File parsers

File parsers.

XML based file formats

Specs File Format

This file is used to parse XPS and ISS data from XML files from the SPECS program.

In this file format the spectra (called regions) are containd in region groups inside the files. This structure is mirrored in the data structure below where classes are provided for the 3 top level objects:

Files -> Region Groups -> Regions

The parser is strict, in the sense that it will throw an exception if it encounters anything it does not understand. To change this behavior set the EXCEPTION_ON_UNHANDLED module variable to False.

Usage examples

To use the file parse, simply feed the top level data structure a path to a data file and start to use it:

from PyExpLabSys.file_parsers.specs import SpecsFile
import matplotlib.pyplot as plt

file_ = SpecsFile('path_to_my_xps_file.xml')
# Access the regions groups by iteration
for region_group in file_:
    print '{} regions groups in region group: {}'.format(
        len(region_group), region_group.name)

# or by index
region_group = file_[0]

# And again access regions by iteration
for region in region_group:
    print 'region: {}'.format(region.name)

# or by index
region = region_group[0]

# or you can search for them from the file level
region = list(file_.search_regions('Mo'))[0]
print region
# NOTE the search_regions method returns a generator of results, hence the
# conversion to list and subsequent indexing

# From the regions, the x data can be accessed either as kinetic
# or binding energy (for XPS only) and the y data can be accessed
# as averages of the counts, either as pure count numbers or as
# counts per second. These options works independently of each
# other.

# counts as function of kinetic energy
plt.plot(region.x, region.y_avg_counts)
plt.show()

# cps as function of binding energy
plt.plot(region.x_be, region.y_avg_cps)
plt.show()

# Files also have a useful str representation that shows the hierachi
print file_

Notes

The file format seems to basically be a dump, of a large low level data structure from the implementation language. With an appropriate mapping of low level data structure types to python types (see details below and in the simple_convert function), this data structure could have been mapped in its entirety to python types, but in order to provide a more clear data structure a more object oriented approach has been taken, where the top most level data structures are implemented as classes. Inside of these classes, the data is parsed into numpy arrays and the remaining low level data structures are parsed in python data structures with the simple_convert function.

Module Documentation

PyExpLabSys.file_parsers.specs.simple_convert(element)[source]

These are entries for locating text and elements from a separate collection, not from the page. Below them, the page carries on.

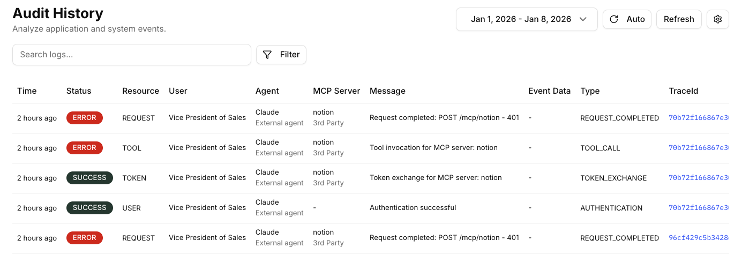The image size is (742, 255).
Task: Click the Refresh button
Action: point(679,19)
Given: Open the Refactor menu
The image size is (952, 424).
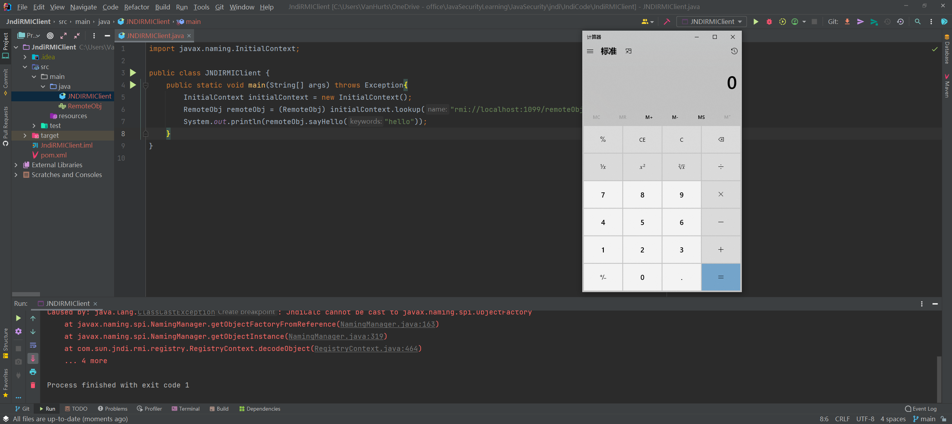Looking at the screenshot, I should point(136,7).
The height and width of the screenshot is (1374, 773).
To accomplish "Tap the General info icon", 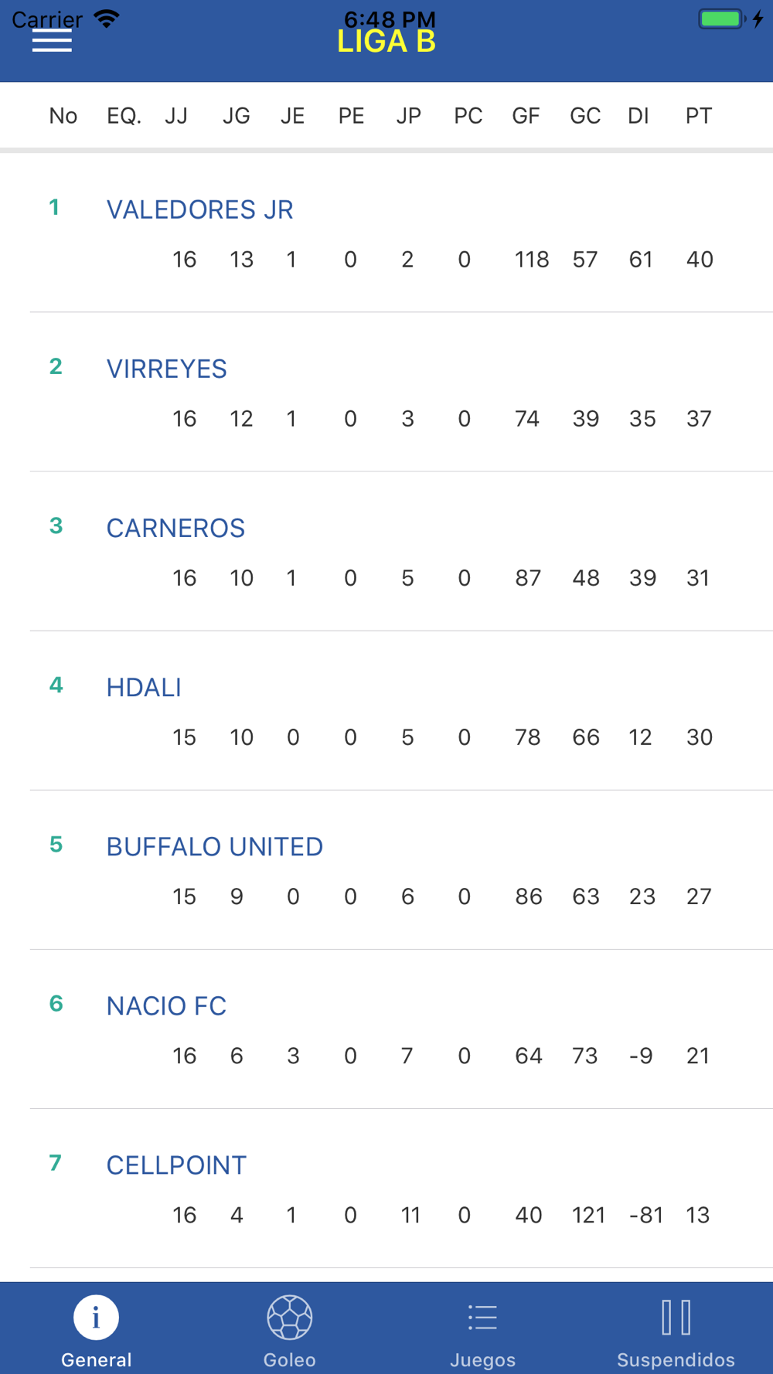I will tap(96, 1317).
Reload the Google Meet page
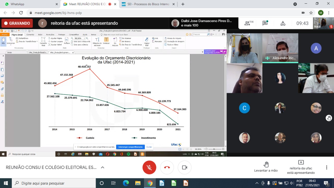The height and width of the screenshot is (188, 334). pos(21,13)
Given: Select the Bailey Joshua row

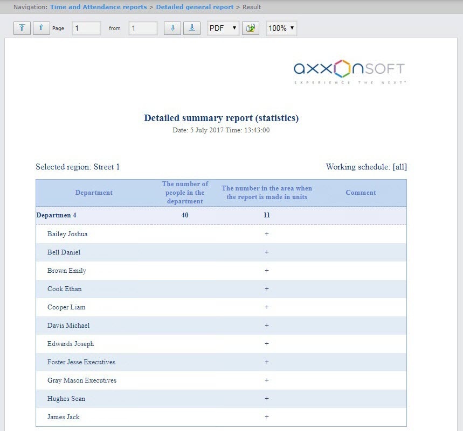Looking at the screenshot, I should coord(67,234).
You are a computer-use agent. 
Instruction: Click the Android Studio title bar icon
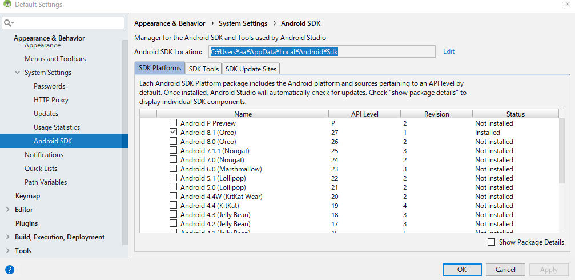7,5
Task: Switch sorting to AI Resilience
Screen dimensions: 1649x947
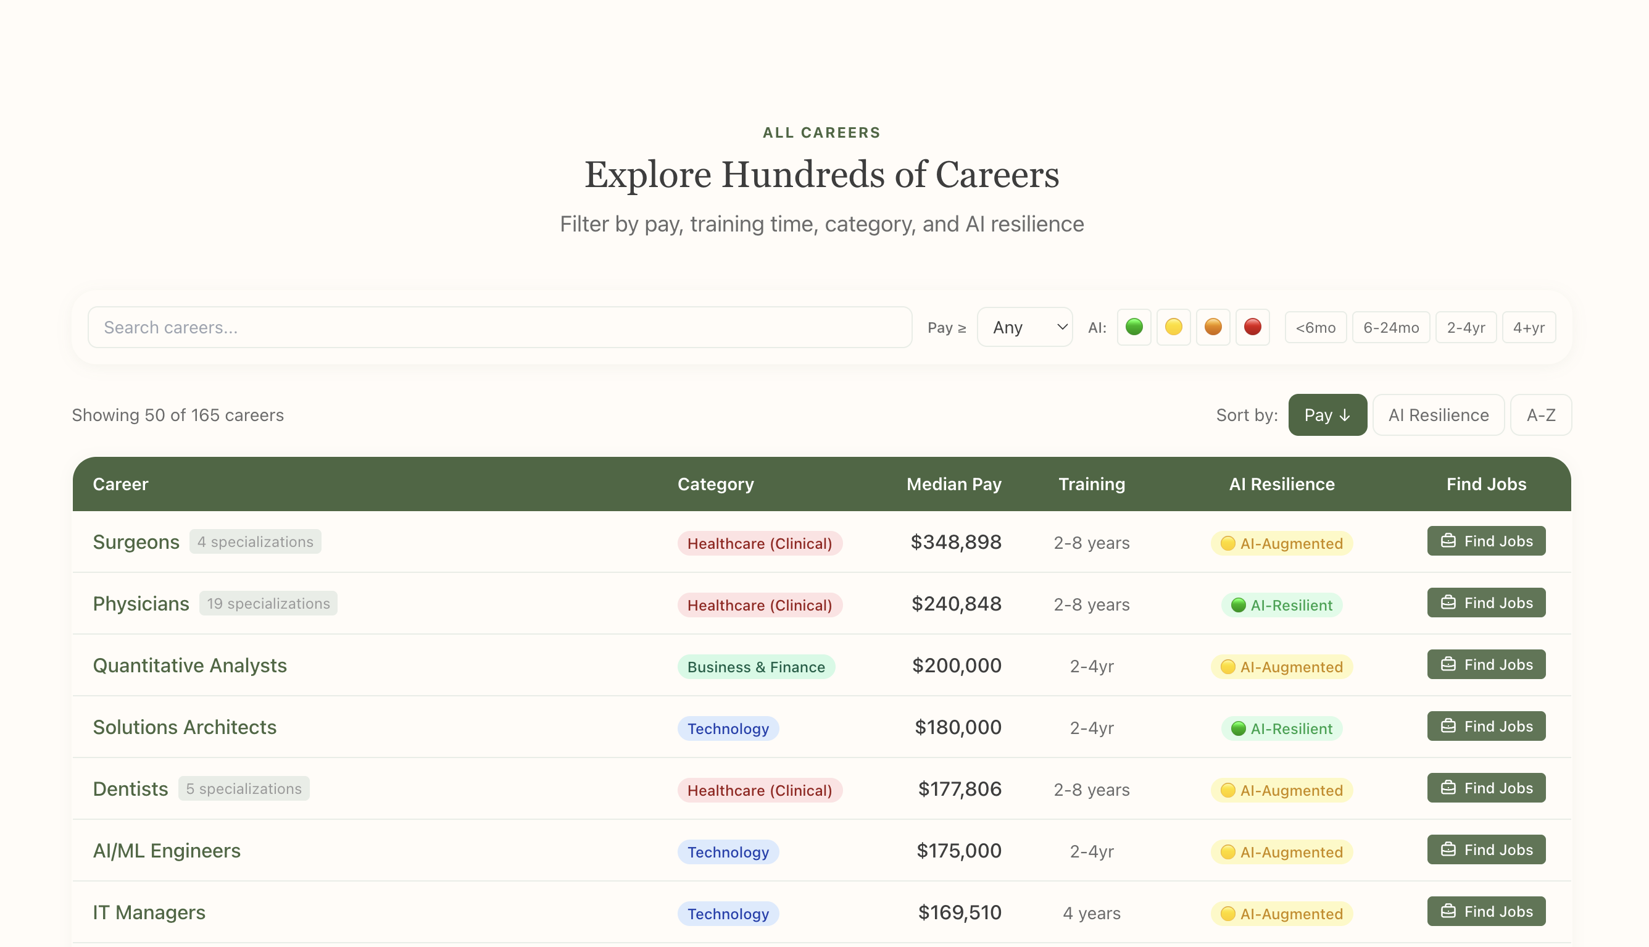Action: pos(1438,414)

Converts a XML data structure to pure python types.

Parameters:element (xml.etree.ElementTree.Element) – The XML element to convert
Returns:A hierachi of python data structure
Return type:object

Simple element types are converted as follows:

XML type | Python type
string str
ulong long
double float
boolean bool
struct dict
sequence list

Arrays are converted to numpy arrays, wherein the type conversion is:

XML type | Python type
ulong numpy.uint64
double numpy.double

Besides these types there are a few special elements that have a custom conversion.

  • Enum are simply converted into their value, since enums are considered to be a program implementation detail whose information is not relavant for a data file parser
  • Any is skipped and replaced with its content
class PyExpLabSys.file_parsers.specs.SpecsFile(filepath, encoding=None)[source]

Bases: list

This is the top structure for a parsed file which represents a list of RegionGroups

The class contains a ‘filepath’ attribute.

__init__(filepath, encoding=None)[source]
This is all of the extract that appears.